La corretta messa in sicurezza delle Criminal Justice Information (CJI) e il rispetto della conformità con la CJIS Security Policy richiede un certo numero di controlli di sicurezza volti a garantire che solo gli individui autorizzati abbiano accesso alle CJI. Il principio del privilegio minimo è uno dei più importanti fondamenti della CJIS Security Policy sulla base di uno standard “need-to-know, right-to-know”. I clienti di AWS possono applicare il privilegio minimo crittografando in modo sicuro le loro CJI e limitando l’accesso alle CJI alle sole persone in possesso delle chiavi di crittografia. I clienti usufruiscono dei servizi e degli strumenti AWS quali AWS Key Management Service (KMS) e il sistema AWS Nitro che permettono alle loro agenzie e partner di fiducia di mantenere il controllo e la proprietà completi dei loro dati relativi alla giustizia penale.

AWS KMS utilizza moduli di sicurezza hardware (Hardware Security Modules, HSM) con convalida FIPS 140-2 e consente ai propri clienti di creare, possedere e gestire le chiavi master dei propri clienti per tutta la crittografia. Tali chiavi master del cliente non lasciano mai i moduli di sicurezza hardware con convalida FIPS di AWS KMS senza crittografia e non vengono mai rese note al personale di AWS.

Il sistema AWS Nitro utilizza server e hardware creati appositamente progettati specificamente per l'esecuzione di un hypervisor virtuale di calcolo, il che rimuove tutte le porte, i componenti e le funzionalità aggiuntivi non necessari che si trovano sui server tradizionali. Il modello di sicurezza del sistema AWS Nitro è bloccato e vieta l'accesso amministrativo, eliminando la possibilità di errori umani e manomissioni. I clienti possono anche scegliere le Enclave di AWS Nitro che non hanno storage persistente, accesso interattivo e reti esterne, in modo da creare ambienti di elaborazione isolati per proteggere ulteriormente ed elaborare in sicurezza dati altamente sensibili.

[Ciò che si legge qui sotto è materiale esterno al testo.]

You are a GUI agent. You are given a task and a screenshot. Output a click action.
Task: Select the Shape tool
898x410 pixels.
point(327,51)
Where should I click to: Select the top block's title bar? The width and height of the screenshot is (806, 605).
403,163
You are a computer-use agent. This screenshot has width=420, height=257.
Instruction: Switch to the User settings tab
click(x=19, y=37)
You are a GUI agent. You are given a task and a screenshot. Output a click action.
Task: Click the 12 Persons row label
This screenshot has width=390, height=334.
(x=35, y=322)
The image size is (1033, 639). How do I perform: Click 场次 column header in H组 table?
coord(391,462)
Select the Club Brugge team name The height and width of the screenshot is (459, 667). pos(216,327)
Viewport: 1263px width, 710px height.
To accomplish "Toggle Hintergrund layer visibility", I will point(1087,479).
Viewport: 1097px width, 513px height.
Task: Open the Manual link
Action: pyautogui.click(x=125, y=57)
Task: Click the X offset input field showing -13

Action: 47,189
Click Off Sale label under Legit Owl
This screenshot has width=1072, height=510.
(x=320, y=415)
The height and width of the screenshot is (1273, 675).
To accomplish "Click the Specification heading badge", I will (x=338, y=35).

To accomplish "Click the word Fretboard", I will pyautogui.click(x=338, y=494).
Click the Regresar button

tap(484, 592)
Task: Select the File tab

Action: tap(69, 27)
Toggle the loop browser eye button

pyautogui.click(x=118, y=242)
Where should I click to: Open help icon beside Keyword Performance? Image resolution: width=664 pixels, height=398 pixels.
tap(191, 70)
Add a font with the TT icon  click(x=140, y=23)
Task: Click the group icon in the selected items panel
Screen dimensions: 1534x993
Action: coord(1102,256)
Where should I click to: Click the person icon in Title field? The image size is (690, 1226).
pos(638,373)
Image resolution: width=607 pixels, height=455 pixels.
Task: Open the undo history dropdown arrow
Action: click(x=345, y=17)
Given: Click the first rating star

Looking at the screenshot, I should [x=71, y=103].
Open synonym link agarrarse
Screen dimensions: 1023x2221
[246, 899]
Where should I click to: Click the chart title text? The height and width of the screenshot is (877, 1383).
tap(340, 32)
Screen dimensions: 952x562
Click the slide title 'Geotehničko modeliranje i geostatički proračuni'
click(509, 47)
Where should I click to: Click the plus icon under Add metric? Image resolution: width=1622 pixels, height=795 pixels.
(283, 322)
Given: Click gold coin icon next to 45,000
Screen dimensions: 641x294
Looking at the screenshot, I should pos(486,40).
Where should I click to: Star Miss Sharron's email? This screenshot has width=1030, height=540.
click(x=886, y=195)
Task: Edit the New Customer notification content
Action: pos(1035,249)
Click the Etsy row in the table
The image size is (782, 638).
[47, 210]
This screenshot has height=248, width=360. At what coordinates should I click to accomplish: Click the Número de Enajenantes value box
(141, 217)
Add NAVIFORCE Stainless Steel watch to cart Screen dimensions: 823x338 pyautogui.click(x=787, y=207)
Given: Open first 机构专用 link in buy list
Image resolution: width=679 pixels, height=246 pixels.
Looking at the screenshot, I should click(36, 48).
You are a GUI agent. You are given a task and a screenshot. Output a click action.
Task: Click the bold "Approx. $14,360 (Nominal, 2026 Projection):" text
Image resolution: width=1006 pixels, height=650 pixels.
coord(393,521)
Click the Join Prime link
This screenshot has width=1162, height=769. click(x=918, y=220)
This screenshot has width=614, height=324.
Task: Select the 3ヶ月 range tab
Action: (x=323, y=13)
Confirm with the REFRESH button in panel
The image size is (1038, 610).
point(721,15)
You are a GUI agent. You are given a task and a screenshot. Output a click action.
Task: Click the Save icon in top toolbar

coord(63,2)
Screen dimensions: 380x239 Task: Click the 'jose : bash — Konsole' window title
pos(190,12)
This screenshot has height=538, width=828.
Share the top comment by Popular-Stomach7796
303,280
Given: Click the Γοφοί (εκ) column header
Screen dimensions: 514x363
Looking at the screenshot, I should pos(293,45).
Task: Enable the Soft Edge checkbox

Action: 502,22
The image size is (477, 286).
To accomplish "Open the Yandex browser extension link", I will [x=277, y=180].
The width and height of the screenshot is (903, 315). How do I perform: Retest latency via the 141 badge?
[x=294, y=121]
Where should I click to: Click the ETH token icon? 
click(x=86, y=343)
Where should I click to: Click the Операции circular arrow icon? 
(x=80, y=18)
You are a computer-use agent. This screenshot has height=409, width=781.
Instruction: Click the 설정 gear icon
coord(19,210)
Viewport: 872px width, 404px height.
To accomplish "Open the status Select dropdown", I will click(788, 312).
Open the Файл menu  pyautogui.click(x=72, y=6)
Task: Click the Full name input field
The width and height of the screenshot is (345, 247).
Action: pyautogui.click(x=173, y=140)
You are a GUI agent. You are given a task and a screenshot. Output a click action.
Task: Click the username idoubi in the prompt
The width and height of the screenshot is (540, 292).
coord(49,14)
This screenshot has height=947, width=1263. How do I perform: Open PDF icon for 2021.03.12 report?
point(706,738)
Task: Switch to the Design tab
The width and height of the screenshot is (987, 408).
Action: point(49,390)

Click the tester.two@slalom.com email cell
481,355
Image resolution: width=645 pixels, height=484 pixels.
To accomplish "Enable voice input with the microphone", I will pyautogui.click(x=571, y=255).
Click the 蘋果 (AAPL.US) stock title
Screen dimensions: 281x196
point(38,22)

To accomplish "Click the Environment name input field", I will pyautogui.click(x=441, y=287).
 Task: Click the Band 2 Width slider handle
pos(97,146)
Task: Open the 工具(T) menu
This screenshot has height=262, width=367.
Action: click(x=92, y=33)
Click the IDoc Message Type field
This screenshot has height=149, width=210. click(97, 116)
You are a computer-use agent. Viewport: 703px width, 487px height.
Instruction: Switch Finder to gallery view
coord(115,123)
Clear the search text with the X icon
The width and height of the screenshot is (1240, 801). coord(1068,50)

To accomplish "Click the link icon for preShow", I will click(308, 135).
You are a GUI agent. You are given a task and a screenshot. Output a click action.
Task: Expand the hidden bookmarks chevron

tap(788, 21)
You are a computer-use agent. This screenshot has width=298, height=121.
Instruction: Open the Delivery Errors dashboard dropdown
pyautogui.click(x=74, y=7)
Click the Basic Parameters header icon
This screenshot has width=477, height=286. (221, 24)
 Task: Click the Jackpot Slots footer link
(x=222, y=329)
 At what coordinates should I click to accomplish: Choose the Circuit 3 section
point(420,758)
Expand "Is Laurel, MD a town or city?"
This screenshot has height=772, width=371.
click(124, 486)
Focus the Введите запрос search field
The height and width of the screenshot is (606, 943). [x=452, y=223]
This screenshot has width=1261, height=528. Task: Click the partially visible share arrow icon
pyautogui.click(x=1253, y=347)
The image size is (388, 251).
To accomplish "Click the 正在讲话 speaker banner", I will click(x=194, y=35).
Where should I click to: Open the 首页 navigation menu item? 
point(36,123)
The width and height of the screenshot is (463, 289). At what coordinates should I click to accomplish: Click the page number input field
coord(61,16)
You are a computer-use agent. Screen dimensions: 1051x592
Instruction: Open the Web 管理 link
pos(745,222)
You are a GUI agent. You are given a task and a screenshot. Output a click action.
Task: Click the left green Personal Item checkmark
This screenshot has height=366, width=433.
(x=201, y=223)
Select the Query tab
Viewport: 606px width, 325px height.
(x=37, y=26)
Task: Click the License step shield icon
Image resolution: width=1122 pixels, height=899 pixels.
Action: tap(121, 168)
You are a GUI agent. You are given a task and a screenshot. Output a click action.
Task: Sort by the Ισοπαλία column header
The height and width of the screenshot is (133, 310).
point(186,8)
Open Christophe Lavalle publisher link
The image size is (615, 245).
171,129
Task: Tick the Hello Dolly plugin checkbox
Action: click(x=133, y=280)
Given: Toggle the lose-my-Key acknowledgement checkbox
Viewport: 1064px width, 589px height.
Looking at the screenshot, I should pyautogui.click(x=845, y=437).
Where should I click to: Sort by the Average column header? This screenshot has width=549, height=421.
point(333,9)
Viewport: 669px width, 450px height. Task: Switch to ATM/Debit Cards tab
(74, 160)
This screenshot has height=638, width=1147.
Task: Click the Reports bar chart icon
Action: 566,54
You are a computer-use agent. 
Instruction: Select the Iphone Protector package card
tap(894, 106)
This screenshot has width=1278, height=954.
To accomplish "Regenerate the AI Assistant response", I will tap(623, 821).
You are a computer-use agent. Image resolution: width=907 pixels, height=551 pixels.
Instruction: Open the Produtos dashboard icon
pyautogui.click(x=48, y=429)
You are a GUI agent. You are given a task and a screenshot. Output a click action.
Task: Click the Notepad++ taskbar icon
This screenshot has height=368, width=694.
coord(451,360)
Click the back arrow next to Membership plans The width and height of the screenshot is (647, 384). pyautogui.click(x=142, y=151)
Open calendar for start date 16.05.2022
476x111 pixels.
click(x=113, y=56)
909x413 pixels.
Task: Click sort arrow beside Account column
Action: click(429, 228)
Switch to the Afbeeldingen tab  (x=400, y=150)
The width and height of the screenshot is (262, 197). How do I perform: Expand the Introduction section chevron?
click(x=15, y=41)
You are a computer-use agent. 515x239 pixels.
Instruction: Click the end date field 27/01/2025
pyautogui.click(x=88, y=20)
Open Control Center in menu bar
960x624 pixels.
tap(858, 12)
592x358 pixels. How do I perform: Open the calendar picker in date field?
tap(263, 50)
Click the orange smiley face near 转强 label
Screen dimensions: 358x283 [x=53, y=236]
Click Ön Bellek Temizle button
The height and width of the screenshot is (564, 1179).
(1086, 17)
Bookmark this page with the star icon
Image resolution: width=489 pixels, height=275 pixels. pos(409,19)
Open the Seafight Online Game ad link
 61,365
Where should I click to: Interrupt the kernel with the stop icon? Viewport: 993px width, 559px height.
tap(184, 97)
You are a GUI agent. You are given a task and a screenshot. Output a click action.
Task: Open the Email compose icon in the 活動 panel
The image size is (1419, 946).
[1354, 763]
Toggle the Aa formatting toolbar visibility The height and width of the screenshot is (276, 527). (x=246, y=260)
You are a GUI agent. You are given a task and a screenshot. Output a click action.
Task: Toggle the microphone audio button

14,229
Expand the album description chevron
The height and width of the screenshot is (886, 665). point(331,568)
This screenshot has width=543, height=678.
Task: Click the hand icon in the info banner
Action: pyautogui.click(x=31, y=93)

I progressi tecnologici del sistema AWS Nitro e di AWS Key Management Service con modelli di sicurezza hardware con convalida FIPS 140-2 per le chiavi di crittografia simmetrica hanno eliminato la necessità di utilizzare il metodo tradizionale fondato sulla sicurezza fisica e gli accertamenti sui precedenti penali per concedere l'accesso di un individuo alle CJI non crittografate. Sebbene l’approccio tradizionale possa aiutare a raggiungere la conformità minima ai sensi della CJIS Security Policy, esso non si può paragonare alla sicurezza che si riesce a raggiungere sfruttando pratiche di crittografia forte e la distribuzione dei principi di “privilegio minimo” per limitare l’accesso alle CJI a coloro in possesso di “need-to-know”, “right-to-know” e di autorizzazione esplicita. Ciò consente a clienti e provider di applicazioni di creare soluzioni che rimuovono l'accesso fisico e logico dei dipendenti AWS alle CJI e ai dispositivi che archiviano, elaborano e trasmettono le CJI.